Por una reflexión constitucional para el desarrollo

La discusión constitucional que el domingo pasado inició sobre el Paquete Económico para 2020, debería llevarnos a reflexiones y debates más allá del panorama inmediato cargado de incertidumbre y temores. Y de sumas y restas.

Frente al "Paquete Económico" para 2020, se imponen precisiones y principios de carácter general, pero no por ello menos pertinentes. Se trata de un "paquete responsable" nos dice el secretario de Hacienda y Enrique Quintana lo bautiza como "cumplidor"; calificativos que refieren a una propuesta apegada a los más elementales criterios de una finanza pública dominada por el respeto absoluto a la estabilidad, entendida unívocamente como equilibrio financiero, y que mantiene la renuncia a realizar una reforma tributaria, e incurrir en más deuda. El paquete "responsable" no expresa ni recoge voluntad alguna de variación significativa en la orientación y contenidos fundamentales de la política económica y social.

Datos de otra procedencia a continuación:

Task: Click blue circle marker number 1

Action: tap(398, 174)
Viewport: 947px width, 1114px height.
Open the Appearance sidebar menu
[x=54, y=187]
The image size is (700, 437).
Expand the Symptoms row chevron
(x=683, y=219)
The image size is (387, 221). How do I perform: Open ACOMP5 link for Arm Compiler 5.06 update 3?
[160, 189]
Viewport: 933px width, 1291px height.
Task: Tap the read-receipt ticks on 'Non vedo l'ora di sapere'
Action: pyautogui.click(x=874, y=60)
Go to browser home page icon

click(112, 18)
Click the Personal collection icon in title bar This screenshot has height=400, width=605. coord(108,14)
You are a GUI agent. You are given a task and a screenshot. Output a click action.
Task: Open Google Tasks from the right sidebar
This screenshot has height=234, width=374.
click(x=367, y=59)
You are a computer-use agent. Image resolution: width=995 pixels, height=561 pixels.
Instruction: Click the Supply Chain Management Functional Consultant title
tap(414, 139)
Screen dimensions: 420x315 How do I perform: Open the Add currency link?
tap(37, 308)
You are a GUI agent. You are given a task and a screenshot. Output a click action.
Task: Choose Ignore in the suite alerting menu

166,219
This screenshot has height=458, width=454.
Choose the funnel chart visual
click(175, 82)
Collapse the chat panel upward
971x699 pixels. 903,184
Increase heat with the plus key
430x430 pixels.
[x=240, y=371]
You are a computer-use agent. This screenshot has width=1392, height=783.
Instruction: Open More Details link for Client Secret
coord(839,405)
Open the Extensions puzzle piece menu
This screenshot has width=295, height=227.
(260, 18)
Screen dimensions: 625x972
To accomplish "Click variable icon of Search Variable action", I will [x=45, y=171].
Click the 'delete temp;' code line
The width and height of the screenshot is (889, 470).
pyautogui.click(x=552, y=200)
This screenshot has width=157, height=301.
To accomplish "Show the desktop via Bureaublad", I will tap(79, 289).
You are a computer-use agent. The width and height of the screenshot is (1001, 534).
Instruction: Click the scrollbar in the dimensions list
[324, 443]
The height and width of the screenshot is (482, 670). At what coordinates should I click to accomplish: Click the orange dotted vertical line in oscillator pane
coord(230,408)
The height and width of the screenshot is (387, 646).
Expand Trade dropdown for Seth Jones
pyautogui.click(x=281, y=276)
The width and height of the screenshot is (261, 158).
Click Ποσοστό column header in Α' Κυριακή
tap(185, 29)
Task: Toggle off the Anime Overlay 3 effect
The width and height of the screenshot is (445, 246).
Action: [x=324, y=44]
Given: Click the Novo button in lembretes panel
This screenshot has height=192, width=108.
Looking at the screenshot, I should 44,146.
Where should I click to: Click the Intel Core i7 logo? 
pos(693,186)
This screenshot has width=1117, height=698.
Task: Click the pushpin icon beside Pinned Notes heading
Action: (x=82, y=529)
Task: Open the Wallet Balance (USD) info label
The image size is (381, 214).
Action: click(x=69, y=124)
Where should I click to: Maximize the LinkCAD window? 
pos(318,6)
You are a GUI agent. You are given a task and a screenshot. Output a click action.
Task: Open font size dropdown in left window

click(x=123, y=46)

Ningún atisbo de voluntad política dispuesta a encabezar cambio alguno, sin trastocar el precario orden alcanzado en las relaciones políticas ahora dominadas por la pluralidad. No se trata, por cierto, de respetar un orden sin condiciones; más bien, el desafío es desplegar una visión reformadora dirigida a transformarlo y adecuarlo a las novedosas idiosincrasias ciudadanas surgidas o descubiertas al calor de las mutaciones de nuestra economía política en las últimas tres décadas.

Con todo y sus múltiples deficiencias y excesos, la formación económico política emergida de las crisis y de la estrategia de cambio estructural globalizador, contiene potencialidades no exploradas pero, también, restricciones que se han convertido en auténticas camisas de fuerza. La austeridad impuesta desde 2016 es un botón de muestra de lo que unas restricciones, en todo caso coyunturales, al volverse costumbre, pueden provocar en el crecimiento económico y en los proyectos redistributivos indispensables para siquiera imaginar un nuevo curso de desarrollo y democratización amplia del Estado.

En el mundo priman las inclinaciones destructivas, disfrazadas de ropajes atribuibles a personalidades carismáticas que son bien vistas por sus dichos pero sin una crítica parsimoniosa de lo existente y una búsqueda de senderos más o menos transitables y ciertos. Es una fiebre global que amenaza volverse pandemia planetaria de la que no haya escape.

Formados como comunidad nacional, siempre frente y en contra de la adversidad interna y externa, pudimos generar mecanismos de inmunidad que nos permitieron no sólo sobrevivir sino desarrollarnos, buscar y arriesgarnos a ver nuevos horizontes. Hoy no podemos, no debemos, echar por la borda lo conseguido. Tampoco, aceptar pasiva y resignadamente unas configuraciones contrarias a la expansión económica y, desde luego, a la redistribución social que urge convertir en la gran divisa de la nueva estrategia de cambio.

La insatisfacción con lo que se tiene, no es razón suficiente para echarlo a la cuneta. El peso muerto de tanta inercia hostil en materia económica y financiera tampoco debe llevar a negar el imperativo de reconversiones estructurales y de una efectiva renovación institucional, sobre todo en los planos de la protección social y la creación de plataformas firmes para la construcción de un Estado social efectivo, capaz de empezar a dar respuesta a las carencias y concentraciones que caracterizan nuestra desolada cuestión social.

El quehacer histórico no es prenda particular ni atributo exclusivo de grupo o persona alguna. Es patrimonio colectivo y, con todo y sus errores y omisiones, es parte de la herencia conservada por mayorías sociales y destacamentos políticos dispuestos a reemprender la gran empresa de la transformación productiva con rumbo a una sociedad donde impere la justicia social. La discusión constitucional que el domingo pasado inició, debería llevarnos a reflexiones y debates más allá del panorama inmediato cargado de incertidumbre y temores. Y de sumas y restas.